After Ruling on Maritime Dispute, Beijing Tries to Curry Favor With Philippines
While the Chinese regime hasn’t spared any criticism of the U.N. tribunal’s July 12 ruling that denied its controversial claim to much of the South China Sea, Beijing seems to be trying another, more direct diplomatic gambit: dialogue with the new Philippine leadership.
In a 49-page white paper released on July 13, Chinese authorities proposed to settle “the relevant disputes between China and the Philippines in the South China Sea” through negotiation.
The Philippines has recently undergone a political transition, with former President Benigno Aquino III stepping down June 30. President Rodrigo Duterte has replaced him.

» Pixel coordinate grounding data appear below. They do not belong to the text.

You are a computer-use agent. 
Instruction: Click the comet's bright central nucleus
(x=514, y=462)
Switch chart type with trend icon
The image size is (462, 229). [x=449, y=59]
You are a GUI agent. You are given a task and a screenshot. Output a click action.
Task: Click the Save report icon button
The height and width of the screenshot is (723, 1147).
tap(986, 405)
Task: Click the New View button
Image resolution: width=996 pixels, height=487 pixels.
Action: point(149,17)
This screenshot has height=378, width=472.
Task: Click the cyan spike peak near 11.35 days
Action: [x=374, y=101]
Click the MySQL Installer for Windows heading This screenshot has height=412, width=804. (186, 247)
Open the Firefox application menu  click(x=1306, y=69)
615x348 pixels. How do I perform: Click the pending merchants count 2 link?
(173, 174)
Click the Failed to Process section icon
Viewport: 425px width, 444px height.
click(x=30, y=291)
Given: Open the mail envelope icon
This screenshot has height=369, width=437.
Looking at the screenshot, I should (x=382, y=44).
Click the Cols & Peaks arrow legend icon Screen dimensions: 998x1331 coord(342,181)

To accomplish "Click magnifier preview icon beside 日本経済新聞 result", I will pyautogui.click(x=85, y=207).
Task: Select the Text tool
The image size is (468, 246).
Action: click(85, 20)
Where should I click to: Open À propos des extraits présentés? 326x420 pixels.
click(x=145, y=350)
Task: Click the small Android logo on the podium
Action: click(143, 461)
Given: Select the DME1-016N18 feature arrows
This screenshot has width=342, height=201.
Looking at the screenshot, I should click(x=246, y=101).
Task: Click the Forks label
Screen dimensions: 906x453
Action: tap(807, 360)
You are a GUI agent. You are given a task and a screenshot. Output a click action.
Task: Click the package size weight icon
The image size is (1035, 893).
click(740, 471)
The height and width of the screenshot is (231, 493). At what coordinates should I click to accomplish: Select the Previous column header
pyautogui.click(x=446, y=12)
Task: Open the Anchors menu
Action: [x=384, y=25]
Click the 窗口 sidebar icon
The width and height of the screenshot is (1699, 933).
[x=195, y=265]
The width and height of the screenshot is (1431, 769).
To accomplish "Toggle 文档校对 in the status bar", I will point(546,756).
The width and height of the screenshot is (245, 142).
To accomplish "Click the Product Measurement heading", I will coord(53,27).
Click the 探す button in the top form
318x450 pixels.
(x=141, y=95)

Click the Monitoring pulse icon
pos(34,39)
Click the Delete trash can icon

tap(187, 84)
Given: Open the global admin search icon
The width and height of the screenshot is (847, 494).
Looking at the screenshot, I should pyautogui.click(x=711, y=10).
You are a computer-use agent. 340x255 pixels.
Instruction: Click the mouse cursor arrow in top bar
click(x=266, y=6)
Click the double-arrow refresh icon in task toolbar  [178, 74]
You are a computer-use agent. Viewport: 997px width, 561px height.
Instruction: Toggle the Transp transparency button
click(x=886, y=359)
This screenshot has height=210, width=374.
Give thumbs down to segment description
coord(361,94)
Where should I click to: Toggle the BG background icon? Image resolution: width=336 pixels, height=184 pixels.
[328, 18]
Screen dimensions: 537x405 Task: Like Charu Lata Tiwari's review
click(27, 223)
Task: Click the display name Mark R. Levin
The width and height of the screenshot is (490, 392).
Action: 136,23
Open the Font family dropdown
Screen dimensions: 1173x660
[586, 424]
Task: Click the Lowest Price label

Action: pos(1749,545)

Chinese vice-foreign minister Liu Zhenmin said China was baffled by the foreign policy of the former president, who initiated the U.N. court case in 2013, while viewing Duterte with more hope, according to a translation of his press conference by South China Morning Post.
“The leadership transition has offered a good chance for China and the Philippines to improve relations,” Liu said.
Using the 1947 “nine dash line” that was proposed even prior to its takeover of mainland China, the communist regime maintains claims to a huge swath of the South China Sea, which handles over a third of the world’s shipping and has access to several major ports.
The U.N. Tribunal ruled that China’s claims were “extinguished” when it joined the U.N. Convention on the Law of the Sea, and that its “claim to historic rights to resources” in the region are also incompatible with allocation of rights and maritime zones under the Convention.
Alongside Taiwan, which officially claims the same boundaries as mainland China, four adjacent states—the Philippines, Vietnam, Malaysia, and Brunei—have more modest demands. All are in some form of mutual dispute.
The issue has escalated to new heights since the late 2000s, when Chinese naval, coast guard, and air forces began expanding deployments in the region. One of the greatest symbols of this expansion is the “Great Wall of Sand”—artificial islands built upon what were once reefs and sea rocks—and which The Hague ruled as a violation of Philippine sovereignty.
Despite China’s protests, it is a signatory state to the Convention, making it legally obligated to heed the court ruling.
Vice-foreign minister Liu’s unspecified offer of goodwill has little to indicate the degree of its sincerity. On July 12, he accused the international court as being on Manila’s payroll. “Who paid them? Is it the Philippines or other countries?”
Liu also said that China has “such a right” to set up an air control zone and that the regime would continue to work for “progress” in the region.